In de Rijksstructuurvisie is het toekomstperspectief voor Almere een westelijk georiënteerde stad met circa 60.000 nieuwe woningen ten opzichte van 2010 en een forse groei van het aantal arbeidsplaatsen. Almere is volwaardig onderdeel van het regionale mobiliteitsnetwerk van de Noordvleugel. De IJmeerverbinding is hierbij de stip op de horizon, gekoppeld aan de ontwikkeling van Almere Pampus en IJburg 2. De ontwikkeling van Almere is een omvangrijke opgave.
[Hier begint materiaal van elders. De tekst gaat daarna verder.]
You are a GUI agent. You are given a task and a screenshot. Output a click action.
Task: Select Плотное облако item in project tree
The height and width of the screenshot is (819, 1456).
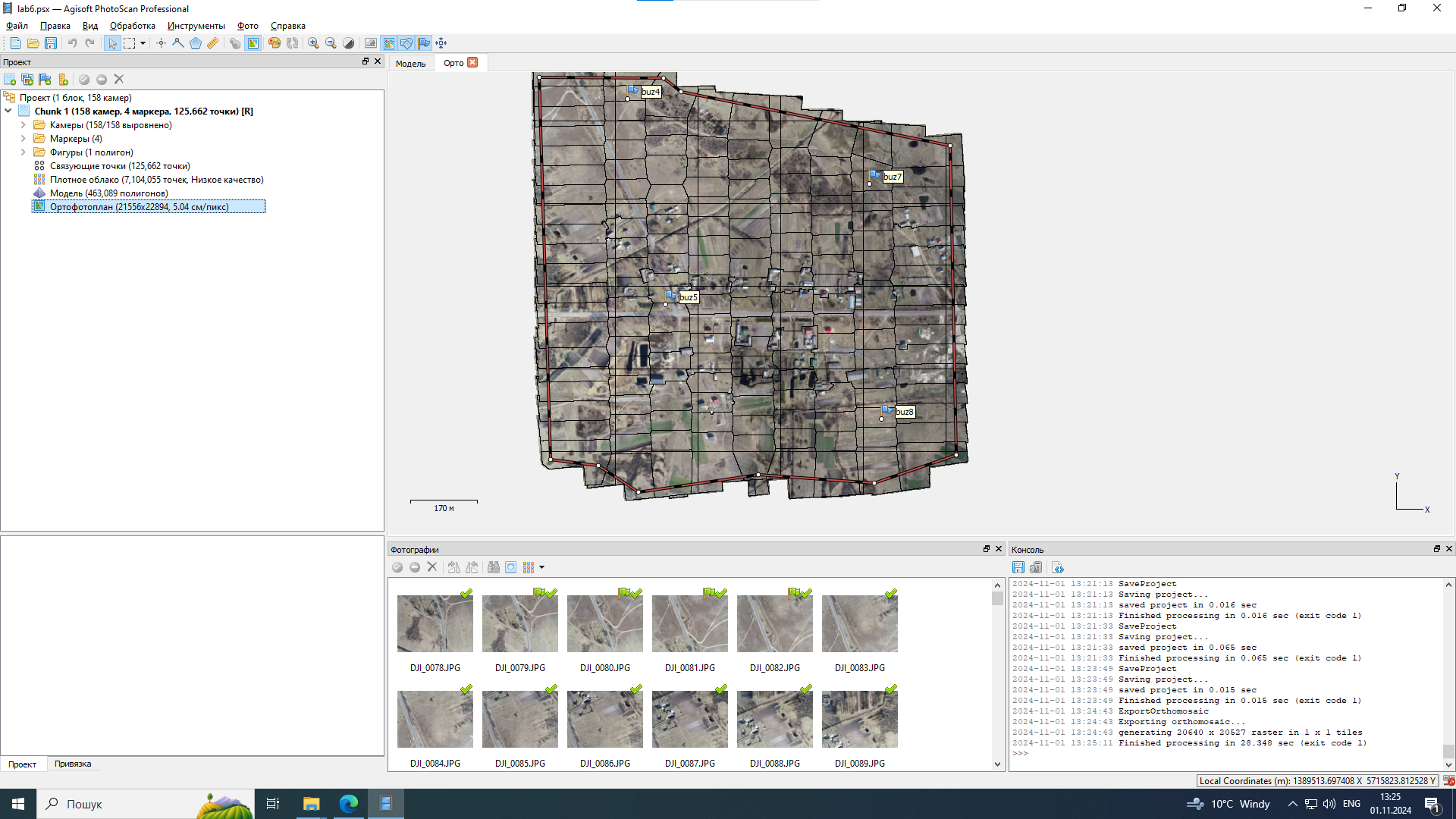tap(156, 180)
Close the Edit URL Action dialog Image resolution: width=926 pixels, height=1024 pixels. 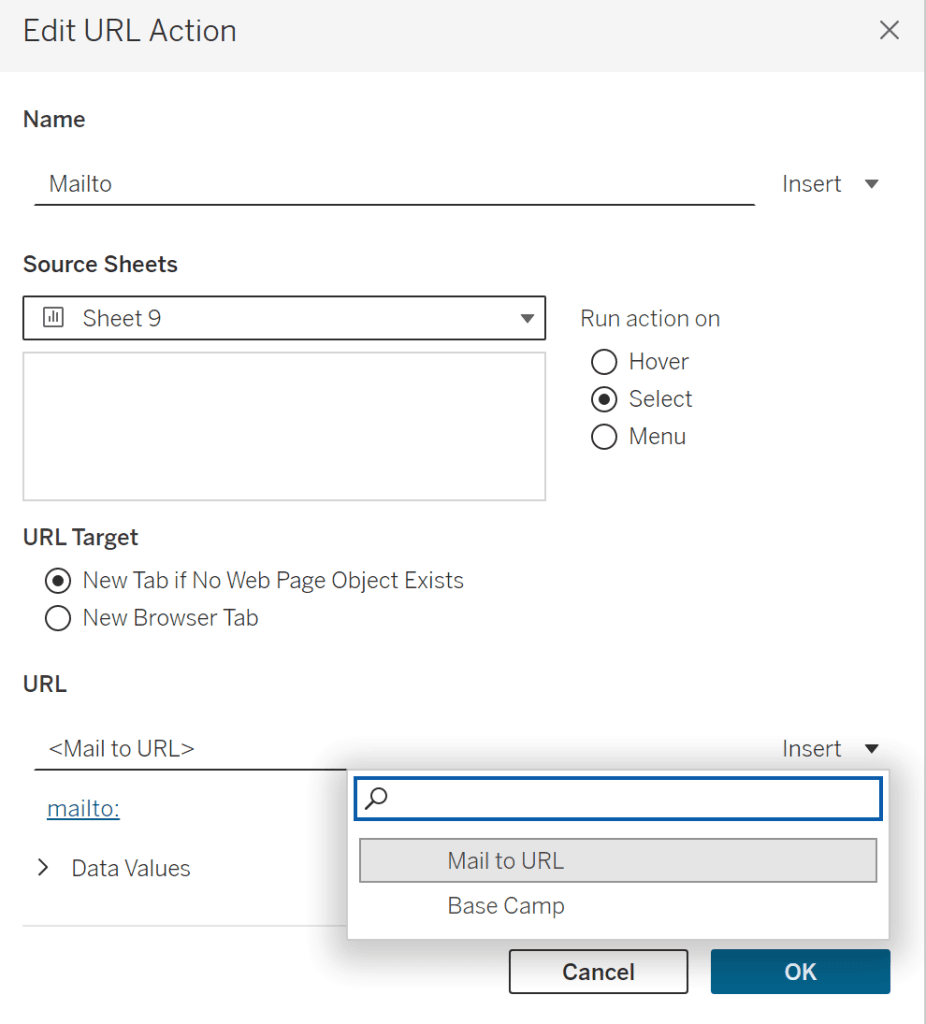click(x=888, y=31)
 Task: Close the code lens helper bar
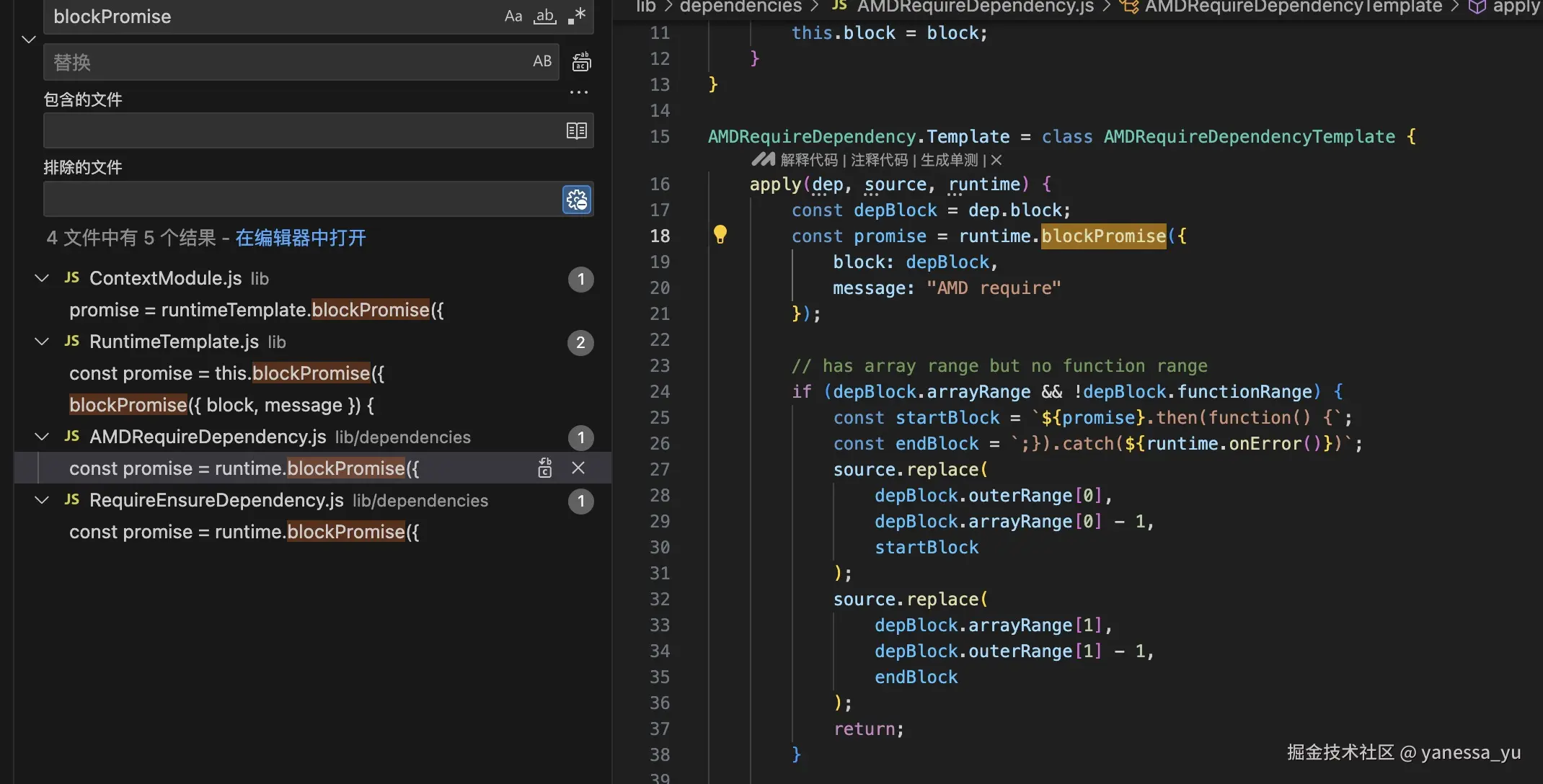tap(996, 160)
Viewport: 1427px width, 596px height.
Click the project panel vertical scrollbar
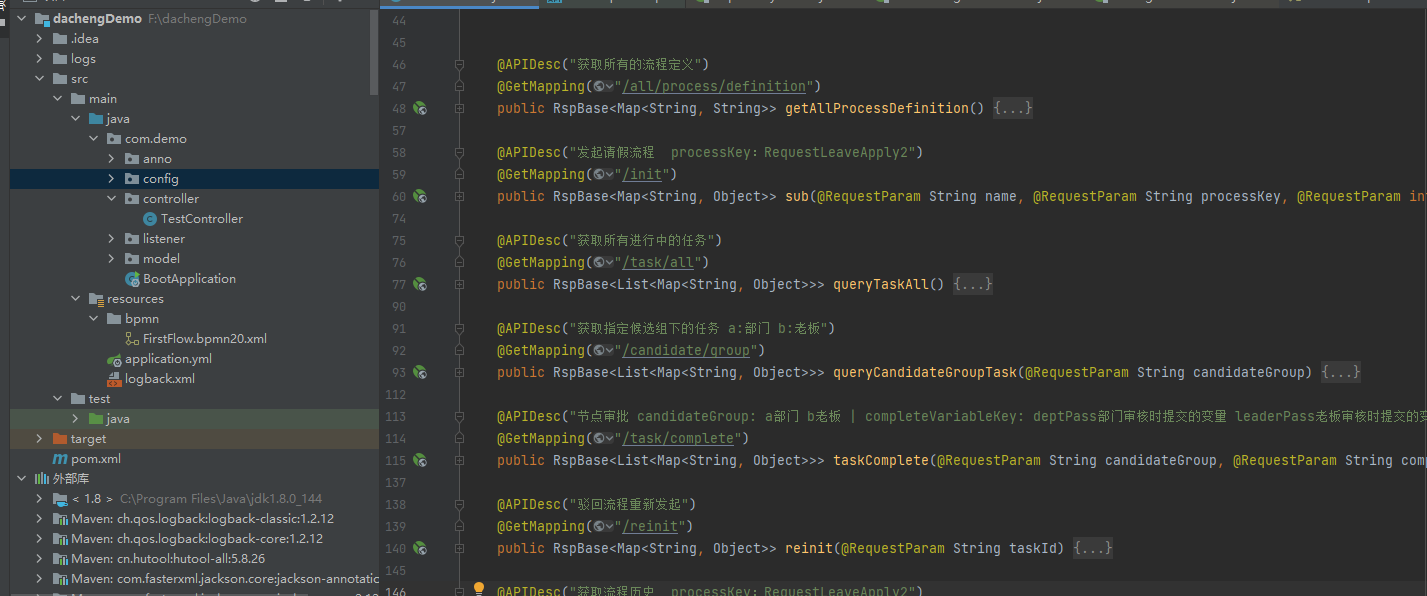tap(374, 50)
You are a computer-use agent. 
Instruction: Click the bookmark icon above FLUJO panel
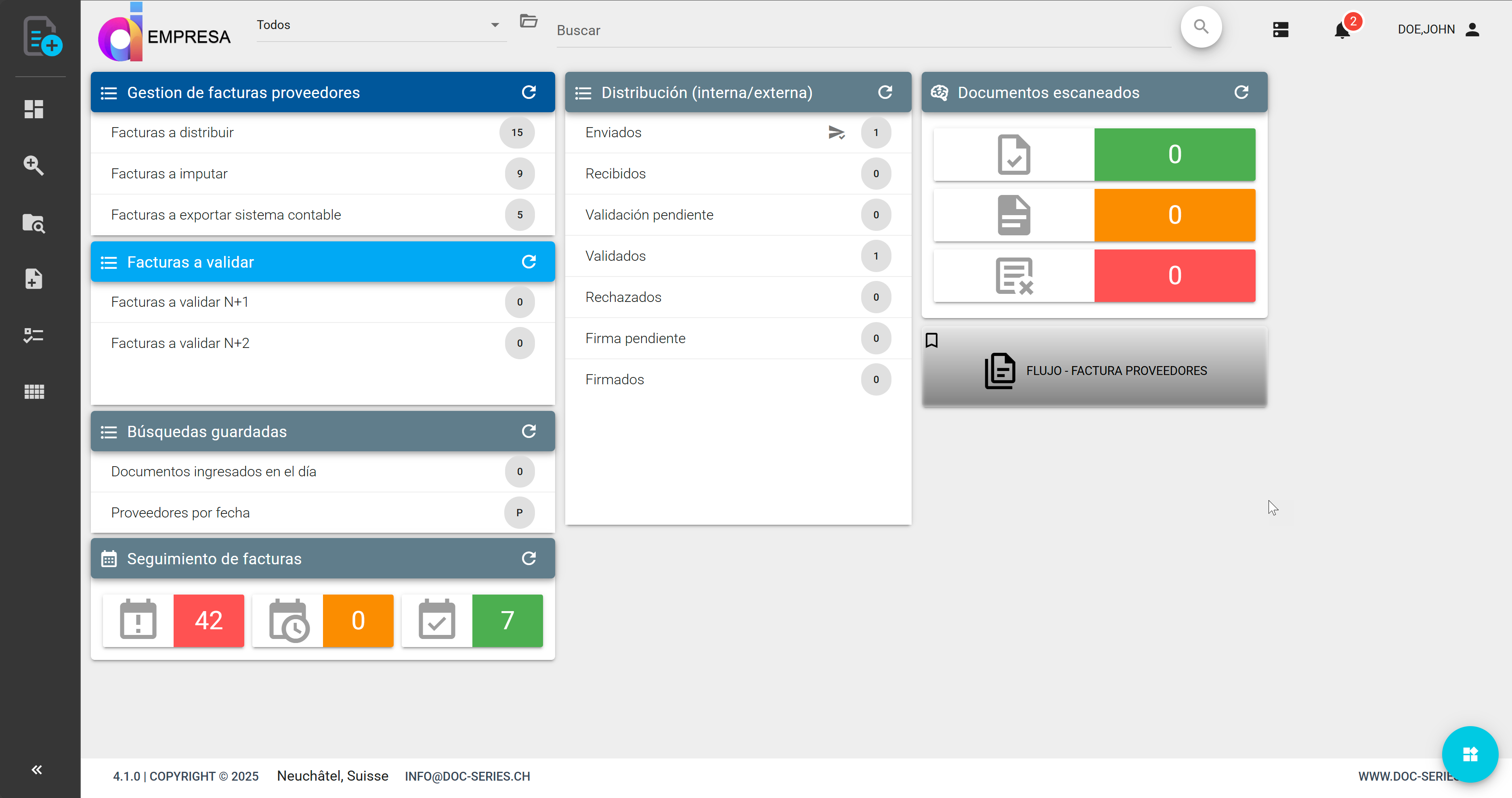933,340
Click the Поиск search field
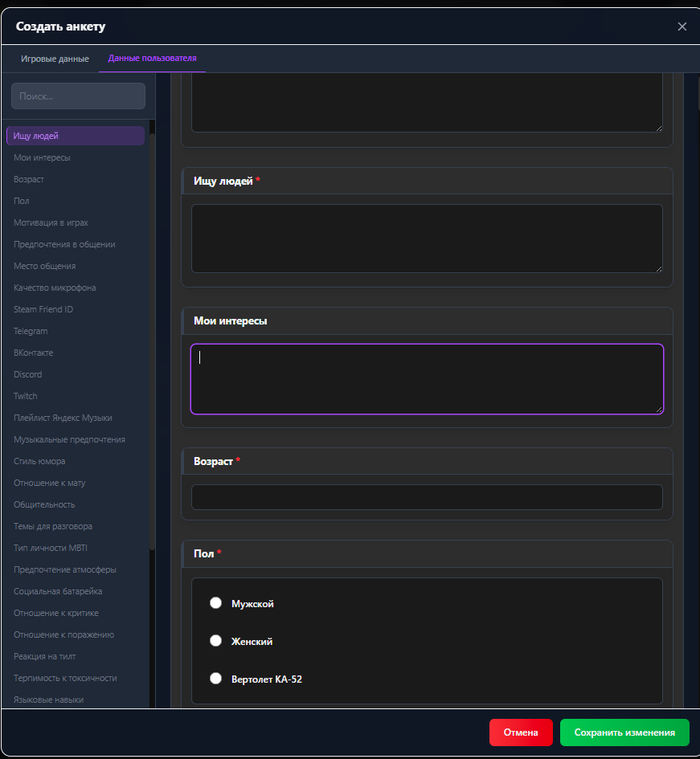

Het betekent naast woningen en infrastructuur, tegelijkertijd zorgen voor een sociale, diverse, aantrekkelijke en leefbare stad met een eigen profiel. De ambitie voor het Markermeer-IJmeer is een Toekomstbestendig Ecologisch Systeem, waardoor een kwalitatief hoogwaardige leefomgeving ontstaat met aantrekkelijke natuur- en recreatiegebieden. Middels een organische ontwikkeling wordt gefaseerd naar het toekomstperspectief toegewerkt.

De realisatie van de ambitie met betrekking tot de stedelijke ontwikkeling is vooral een verantwoordelijkheid van de regio. De realisatie van Almere 2.0 wordt gestimuleerd middels investeringen uit het Fonds Verstedelijking Almere. In 2015/2016 zijn hiervoor vijf programmalijnen uitgewerkt: «Versterken hart van de stad», «Versterken leer- en werkomgeving», «Energy on Upcycling», «Versterken verblijfplekken cultuur, recreatie en toerisme» en «Vernieuwend wonen».

Er zijn tussen 2010 en 2015 ruim 5.200 woningen toegevoegd, waarvan 680 in 2015. Almere is de grens van 200.000 inwoners inmiddels gepasseerd. Almere biedt veel ruimte voor particulier opdrachtgeverschap, innovatieve woonconcepten en is proeftuin voor klein en goedkoop bouwen. De nieuwe instroom komt voor een relatief groter deel van buiten de Noordelijke Randstad. De werkgelegenheid is in 2015 niet meer gedaald, maar ten opzichte van 2014 nagenoeg gelijk gebleven.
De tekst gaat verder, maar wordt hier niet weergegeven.